Questions on the material ::
(1) Below is an interview with Wilson. Copy everything from "Does he think" down to "in cinemas now." word for word.
(2) List every person the interview with Wilson below mentions by name.
(3) Using the interview with Wilson below, say whether each statement agrees with it, and back each answer with a quote from the interview.
(a) Wilson's father was a news anchor.
(b) Wilson grew up in Virginia.
(c) Wilson expects Donald Trump to become president.

+++ Selected excerpt +++

Wilson, who believes it’s a film with both commercial and critical appeal, is curious to see how it will play out in America. “Look at the state of our country right now, and the presidential nominees,” he says. “I think a large part of the country could watch The Founder and go, ‘I thought that was fantastic. What a great guy!’ And some people will go, ‘Are you kidding me? What a horrible man!’”

Born in Norfolk, Virginia, he was raised in Florida, where his father John Wilson was a news anchor for WTVT. Politics is practically in his DNA. So how does he view the current electoral cycle? “I’ve watched nearly ever debate. I watch the undercards. Every debate, I’ve watched at least part of. I think like most Americans, I’m curious how this is going to shake down.” He pauses for a second. “Am I worried? Yeah. Yeah.”

Does he think that Donald Trump will be America’s next president? Could that happen? “I don’t think it will,” he says. “Then again, how many people said, ‘He’s not going to last four months?’ I think, very simply, if the Bernie Sanders supporters don’t support the Democratic side, and he doesn’t get the youth vote, then I think you’re in trouble. Those disenfranchised people that really went with Obama, I think a lot, sadly, will go the other way.” And that’s a lot scarier than ghosts and ghouls.

The Conjuring 2: The Enfield Case is in cinemas now.

+++ Records provided +++

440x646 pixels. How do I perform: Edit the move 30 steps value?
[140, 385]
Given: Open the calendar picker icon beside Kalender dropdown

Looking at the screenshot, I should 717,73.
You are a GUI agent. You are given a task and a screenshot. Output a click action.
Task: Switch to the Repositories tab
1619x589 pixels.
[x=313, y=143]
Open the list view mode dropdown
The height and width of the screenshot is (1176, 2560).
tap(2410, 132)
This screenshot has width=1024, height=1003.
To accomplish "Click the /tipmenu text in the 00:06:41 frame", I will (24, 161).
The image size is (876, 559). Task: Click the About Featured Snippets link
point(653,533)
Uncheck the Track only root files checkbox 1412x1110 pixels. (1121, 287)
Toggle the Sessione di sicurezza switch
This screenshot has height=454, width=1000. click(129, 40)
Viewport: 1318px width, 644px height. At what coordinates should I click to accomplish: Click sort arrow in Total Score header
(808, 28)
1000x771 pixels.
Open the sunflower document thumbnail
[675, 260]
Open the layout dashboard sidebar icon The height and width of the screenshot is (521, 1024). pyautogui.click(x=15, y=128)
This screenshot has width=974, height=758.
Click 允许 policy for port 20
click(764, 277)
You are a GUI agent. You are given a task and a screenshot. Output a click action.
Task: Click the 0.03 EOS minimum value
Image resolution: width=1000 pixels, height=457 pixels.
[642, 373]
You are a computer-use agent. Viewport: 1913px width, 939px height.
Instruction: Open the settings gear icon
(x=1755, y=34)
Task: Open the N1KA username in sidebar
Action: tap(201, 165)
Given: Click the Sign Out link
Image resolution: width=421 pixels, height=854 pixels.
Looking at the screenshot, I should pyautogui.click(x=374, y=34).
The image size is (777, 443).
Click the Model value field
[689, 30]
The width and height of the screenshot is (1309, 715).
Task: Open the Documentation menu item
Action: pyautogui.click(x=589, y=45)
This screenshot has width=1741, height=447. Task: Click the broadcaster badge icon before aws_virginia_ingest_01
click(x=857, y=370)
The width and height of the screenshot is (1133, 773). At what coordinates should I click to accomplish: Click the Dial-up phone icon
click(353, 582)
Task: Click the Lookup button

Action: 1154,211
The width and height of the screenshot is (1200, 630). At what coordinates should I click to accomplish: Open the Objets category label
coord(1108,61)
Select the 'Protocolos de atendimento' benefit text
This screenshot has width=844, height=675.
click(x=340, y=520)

+++

Problem solutions ::
(1)
Does he think that Donald Trump will be America’s next president? Could that happen? “I don’t think it will,” he says. “Then again, how many people said, ‘He’s not going to last four months?’ I think, very simply, if the Bernie Sanders supporters don’t support the Democratic side, and he doesn’t get the youth vote, then I think you’re in trouble. Those disenfranchised people that really went with Obama, I think a lot, sadly, will go the other way.” And that’s a lot scarier than ghosts and ghouls.

The Conjuring 2: The Enfield Case is in cinemas now.

(2)
Wilson
John Wilson
Donald Trump
Bernie Sanders
Obama

(3)
(a) Yes: "his father John Wilson was a news anchor for WTVT"
(b) No: "Born in Norfolk, Virginia, he was raised in Florida"
(c) No: "I don’t think it will"